### Collection entries
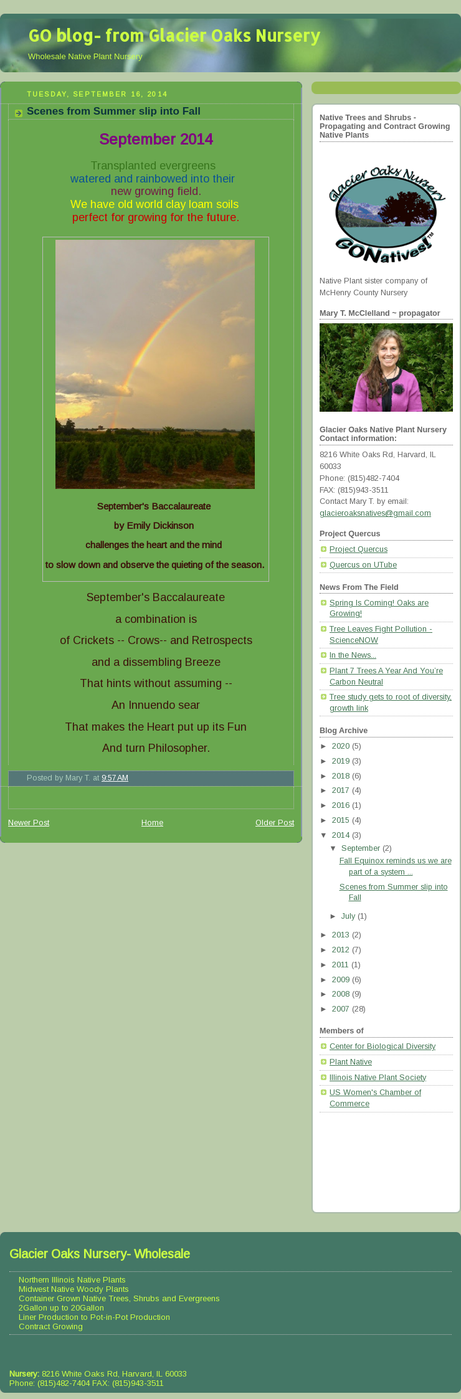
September (362, 848)
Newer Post (28, 822)
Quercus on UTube (363, 565)
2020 (342, 746)
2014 (342, 835)
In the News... (353, 655)
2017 (342, 790)
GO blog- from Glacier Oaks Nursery (174, 35)
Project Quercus (358, 549)
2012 (342, 950)
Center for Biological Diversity (382, 1046)
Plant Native (351, 1062)
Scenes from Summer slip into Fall (114, 111)
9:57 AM (115, 778)
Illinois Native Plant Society (378, 1077)
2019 (342, 761)
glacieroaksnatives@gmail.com (375, 513)
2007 (342, 1009)
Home (152, 822)
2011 (341, 964)
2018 (342, 776)
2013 (342, 935)
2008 (342, 994)
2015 (342, 820)
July (349, 916)
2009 (342, 979)
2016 (342, 805)
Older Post (274, 822)
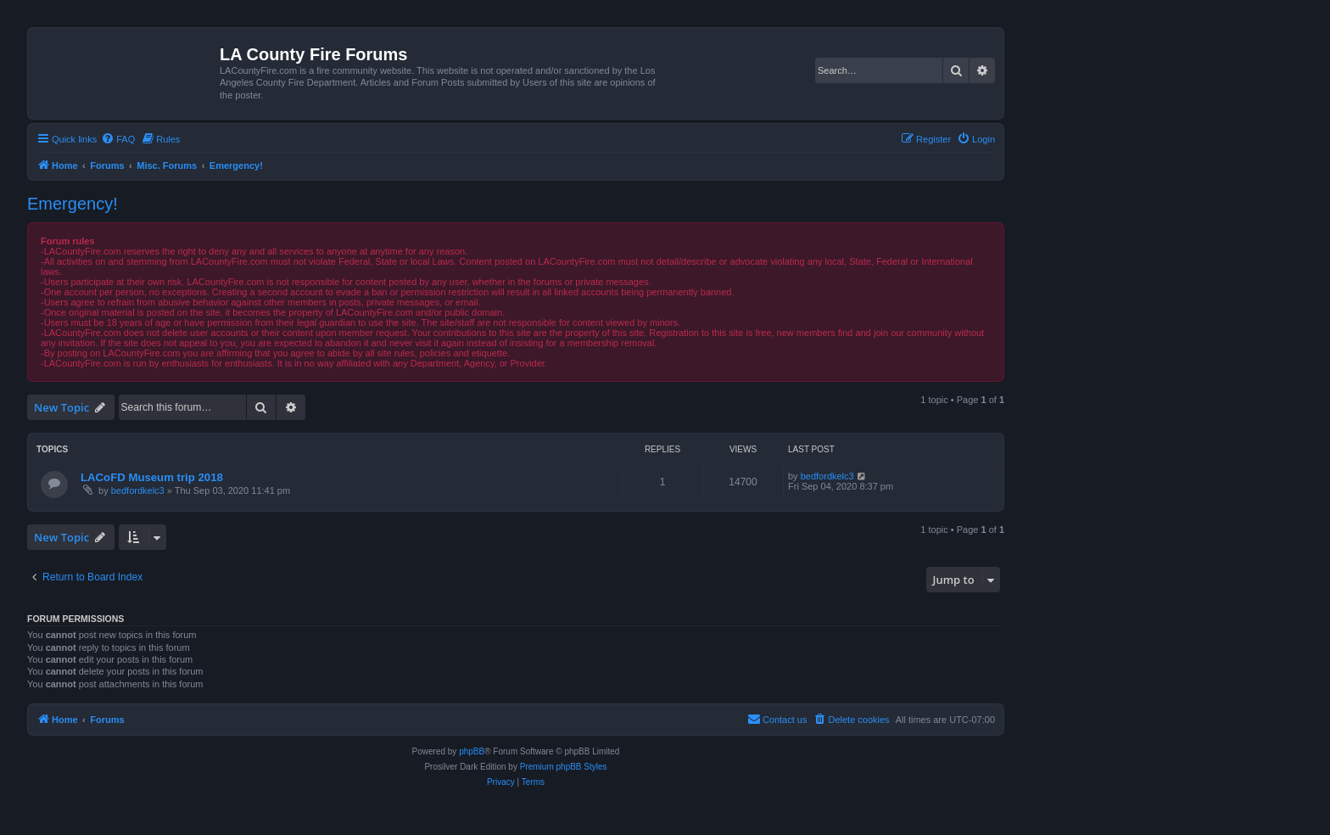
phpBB (471, 751)
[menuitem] (118, 139)
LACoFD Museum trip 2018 (152, 477)
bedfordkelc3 (138, 490)
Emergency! (72, 203)
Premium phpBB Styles (563, 766)
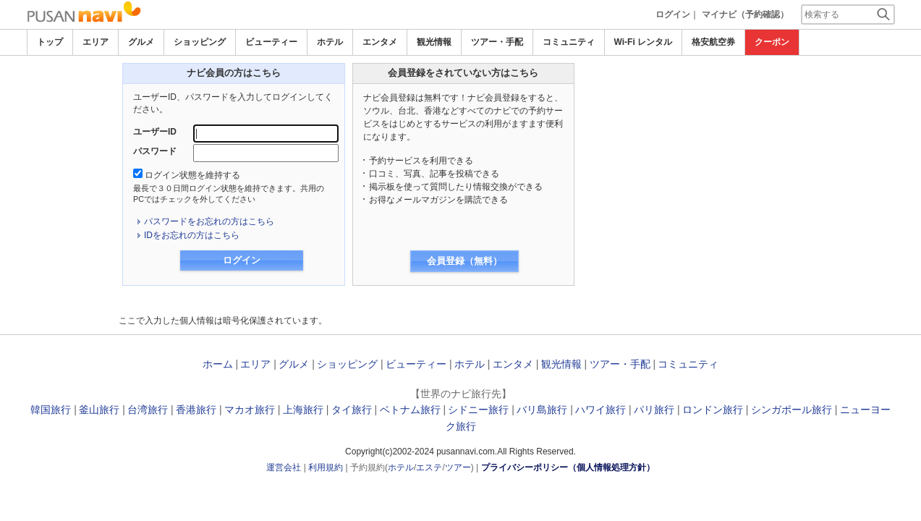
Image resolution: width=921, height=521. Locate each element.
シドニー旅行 (478, 409)
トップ (50, 42)
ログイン (672, 14)
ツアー (458, 467)
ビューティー (271, 42)
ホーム (218, 364)
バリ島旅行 (542, 409)
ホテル (330, 42)
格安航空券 (713, 42)
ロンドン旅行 (712, 409)
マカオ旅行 (249, 409)
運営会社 (283, 467)
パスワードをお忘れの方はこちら (209, 221)
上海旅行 (303, 409)
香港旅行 (196, 409)
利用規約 (325, 467)
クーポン (772, 42)
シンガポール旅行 (791, 409)
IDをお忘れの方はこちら (191, 235)
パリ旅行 (654, 409)
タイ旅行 (351, 409)
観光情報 (434, 42)
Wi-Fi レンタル (643, 42)
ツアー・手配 (497, 42)
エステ (429, 467)
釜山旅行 (99, 409)
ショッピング (200, 42)
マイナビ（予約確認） (745, 14)
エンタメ (379, 42)
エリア (95, 42)
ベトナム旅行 (410, 409)
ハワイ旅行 (600, 409)
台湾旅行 (147, 409)
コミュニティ (569, 42)
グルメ (141, 42)
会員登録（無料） (464, 260)
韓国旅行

### Task directions
Pull out every line in the items that contains the string "Plant".

### Result for this exercise
Plant Native (351, 1062)
Illinois Native Plant Society (378, 1077)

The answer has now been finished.